Austrian Business Cycle Theory - History

History

A similar theory first appeared in the last few pages of Mises's The Theory of Money and Credit (1912). This early development of Austrian business cycle theory was a direct manifestation of Mises's rejection of the concept of neutral money and emerged as an almost incidental by-product of his exploration of the theory of banking. David Laidler has observed in a chapter on the theory that the origins lie in the ideas of Knut Wicksell.

Nobel laureate Hayek's presentation of the theory in the 1930s was criticized by many economists, including John Maynard Keynes, Piero Sraffa, and Nicholas Kaldor. In 1932, Piero Sraffa argued that Hayek's theory did not explain why "forced savings" induced by inflation would generate investments in capital that were inherently less sustainable than those induced by voluntary savings. Sraffa also argued that Hayek's theory failed to define a single "natural" rate of interest that might prevent a period of growth from leading to a crisis. Others who responded critically to Hayek's work on the business cycle included John Hicks, Frank Knight, and Gunnar Myrdal. Hayek reformulated his theory in response to those objections.

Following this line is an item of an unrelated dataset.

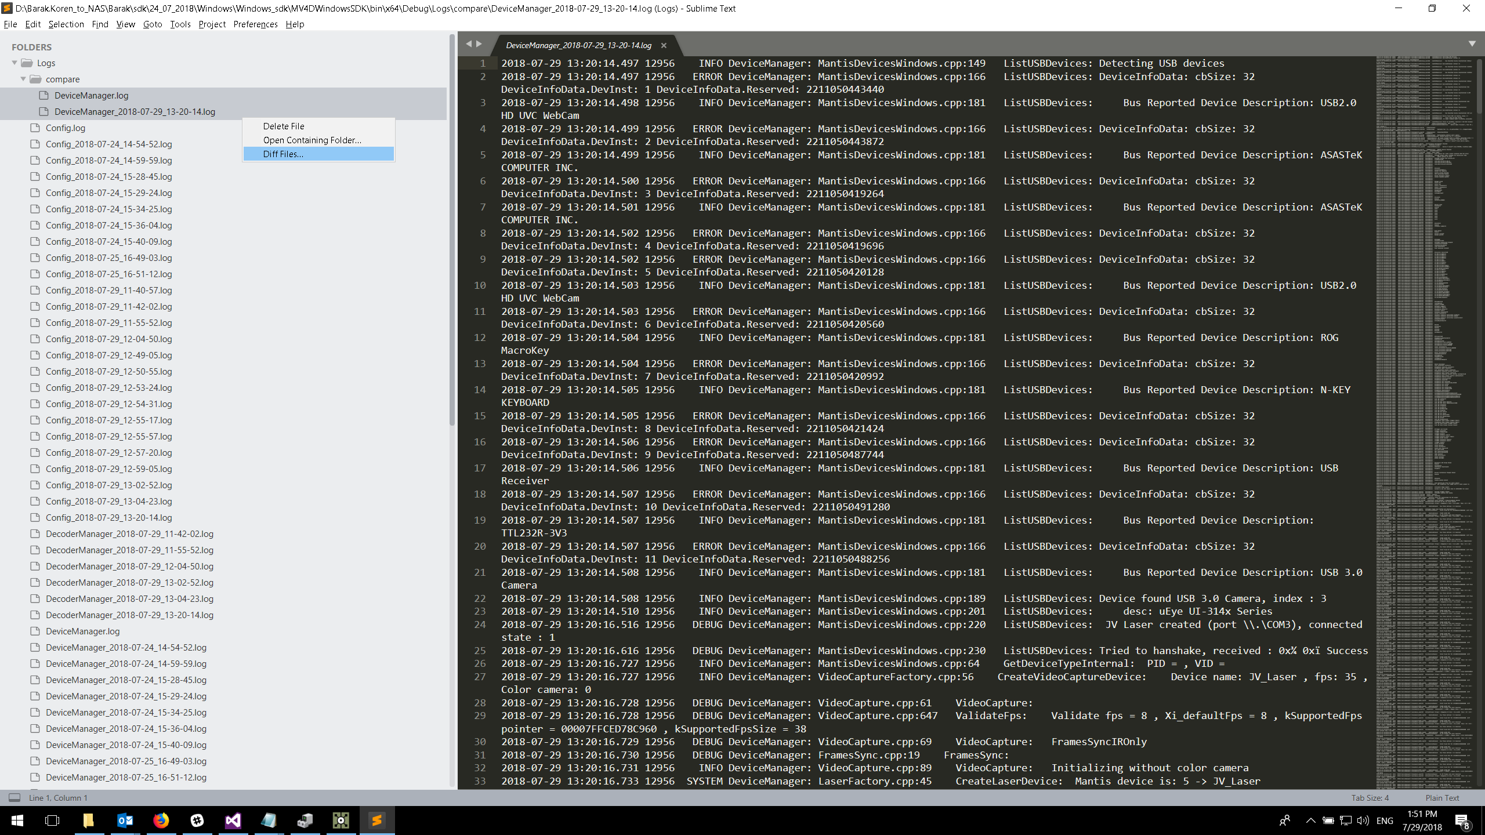Open the Preferences menu
Image resolution: width=1485 pixels, height=835 pixels.
tap(255, 24)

Austrian economist Roger Garrison explains the origins of the theory:

Grounded in the economic theory set out in Carl Menger's Principles of Economics and built on the vision of a capital-using production process developed in Eugen von Böhm-Bawerk's Capital and Interest, the Austrian theory of the business cycle remains sufficiently distinct to justify its national identification. But even in its earliest rendition in Mises's Theory of Money and Credit and in subsequent exposition and extension in F. A. Hayek's Prices and Production, the theory incorporated important elements from Swedish and British economics. Knut Wicksell's Interest and Prices, which showed how prices respond to a discrepancy between the bank rate and the real rate of interest, provided the basis for the Austrian account of the misallocation of capital during the boom. The market process that eventually reveals the intertemporal misallocation and turns boom into bust resembles an analogous process described by the British Currency School, in which international misallocations induced by credit expansion are subsequently eliminated by changes in the terms of trade and hence in specie flow.

A popularized version of the theory is presented in Murray Rothbard's pamphlet Economic Depressions: Their Cause and Cure, which endeavors to explain the business cycle by focusing on excessive bank-sourced credit expansion and centralized government intervention (through the actions of a central bank). Rothbard went into much greater detail in his book What Has Government Done to Our Money?.

Ludwig von Mises and Friedrich Hayek were two of the few economists who gave warning of a major economic crisis before the great crash of 1929. In February 1929, Hayek warned that a coming financial crisis was an unavoidable consequence of reckless monetary expansion.

Austrian School economist Peter J. Boettke argues that the Federal Reserve is presently making a mistake of not allowing consumer prices to fall. According to him, Fed's policy of reducing interest rates to below-market-level when there was a chance of deflation in the early 2000s together with government policy of subsidizing homeownership resulted in unwanted asset inflation. Financial institutions leveraged up to increase their returns in the environment of below market interest rates. Boettke further argues that government regulation through credit rating agencies enabled financial institutions to act irresponsibly and invest in securities that would perform only if the prices in the housing market continued to rise. However, once the interest rates went back up to the market level prices in the housing market began to fall and soon afterwards financial crisis ensued. Boettke attributes failure to policy makers who assumed that they had the necessary knowledge to make positive interventions in the economy. The Austrian School view is that government attempts to influence markets prolong the process of needed adjustment and reallocation of resources to more productive uses. In this view bailouts serve only to distribute wealth to the well-connected, while long-term costs are borne out by the majority of the ill-informed public.

Economist Steve H. Hanke identifies the 2007-2010 Global Financial Crises as the direct outcome of the Federal Reserve Bank's interest rate policies as is predicted by the Austrian business cycle theory. Some analysts such as Jerry Tempelman have also argued that the predictive and explanatory power of ABCT in relation to the Global Financial Crisis has reaffirmed its status and perhaps cast into question the utility of mainstream theories and critiques.